Democratic efforts to bail out the United States Postal Service threaten to distract from the major issues facing the agency, as an increasingly vote-by-mail election thrusts the service into the public eye, according to a new report.
A new paper from former Congressional Research Service official Kevin Kosar criticized Democrats for politicizing the Postal Service and pushed back against calls for a taxpayer bailout while presenting alternative ways the service can redeem its image before the election. House Democrats pushed a $75 billion bailout for the service in April as they also pushed to aggressively increase mail-in voting. Kosar wrote that the major push—which culminated in an Oregon congressman chaining himself to a mailbox—was motivated by politics rather than addressing the agency's flaws.
"So much of the political hysteria that erupted in the last month was just flat-out misinformed," Kosar told the Washington Free Beacon. "People thought that the removal of blue collection boxes was somehow a new thing that just started happening, which is absurd.

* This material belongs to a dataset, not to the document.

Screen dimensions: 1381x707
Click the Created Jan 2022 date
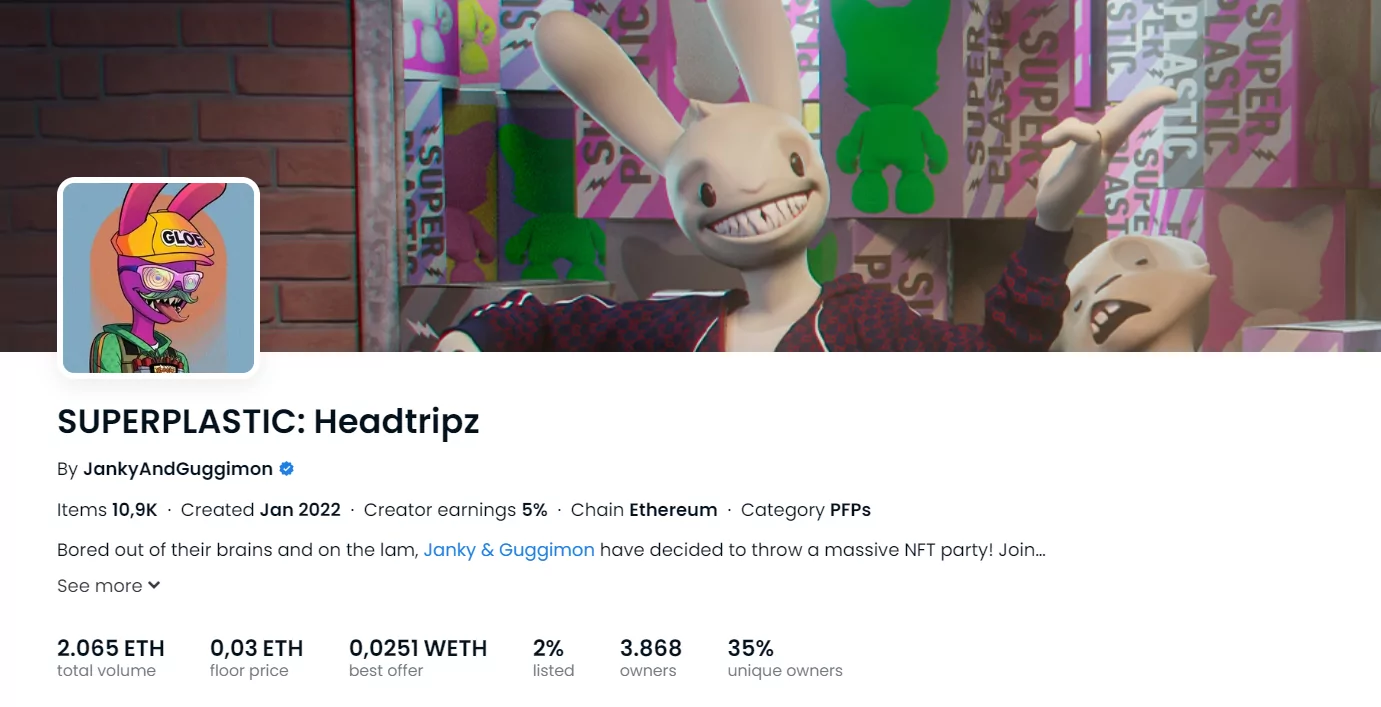(261, 510)
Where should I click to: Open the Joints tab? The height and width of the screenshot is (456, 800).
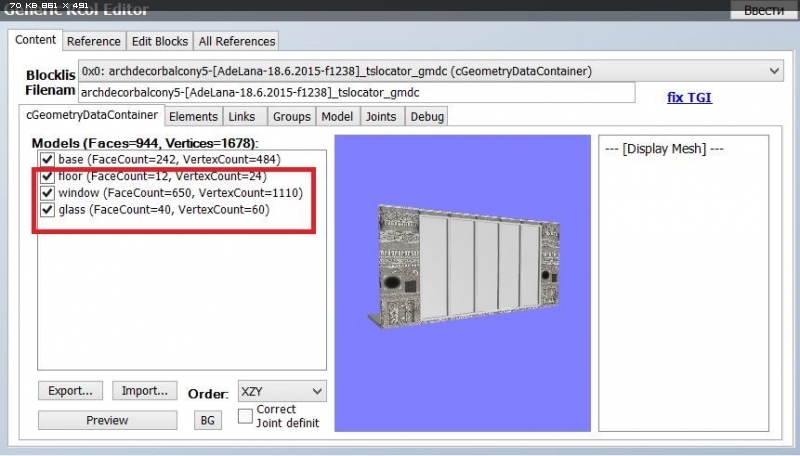380,117
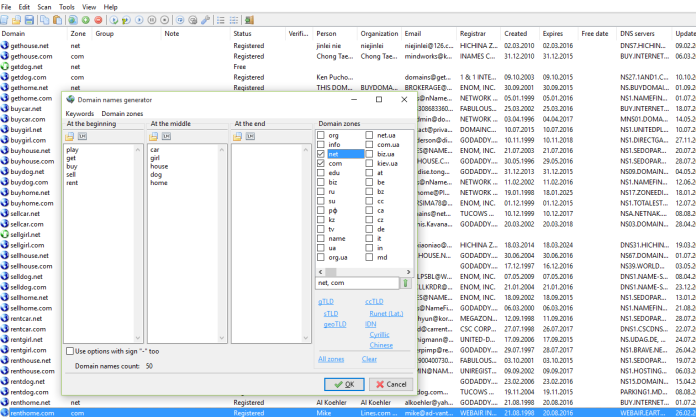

It happens all the time. We had people jumping to all sorts of conspiratorial conclusions about normal postal operational stuff."
The Postal Service is facing a long-term financial crisis. It has more than $100 billion in unfunded obligations to employees and a depleted retirement fund. Kosar, a resident scholar at the American Enterprise Institute, said that reformers should seek to avoid an overly politicized examination of the Postal Service and instead address fundamental questions about its purpose and long-term financial instability.
The House Democrats' proposed bailout did not seek to address the underlying issues and instead made the issue a political one, Kosar's paper argued.
"[Democrats] interrupted a scheduled vacation to hold hearings and have used innumerable media appearances to frame—linguistically—the president and the Republican Party as malefactors," it stated. It argued that the proposed $25 billion allocated to the agency "for no stated purpose" was a departure from normal appropriations practices.
Kosar said that the Postal Service needs to make a decision about what its future services will look like.
"The question is do you make the Postal Service a smaller entity that's less costly to run, which is what I think people on the right tend to favor," he said. "Or do you do what the left does, do you find new lines of business for the Postal Service to get into?"
To address its long-term financial issues, Kosar's paper recommends Congress permit mail carriers to shift from the six-day-a-week delivery schedule to a five-day delivery schedule, with an exception for the month before the election. It also recommended a reevaluation of the service's retiree benefits programs to avoid financial insolvency.
The 2020 presidential election is poised to feature the highest number of mail-in ballots in history, but the Postal Service has indicated that it has the ability to handle the logistical weight of the election. A Postal Service spokesperson told the Atlantic that the service has "ample capacity to adjust our nationwide processing and delivery network to meet projected election and political mail volume, including any additional volume that may result as a response to the COVID-19 pandemic."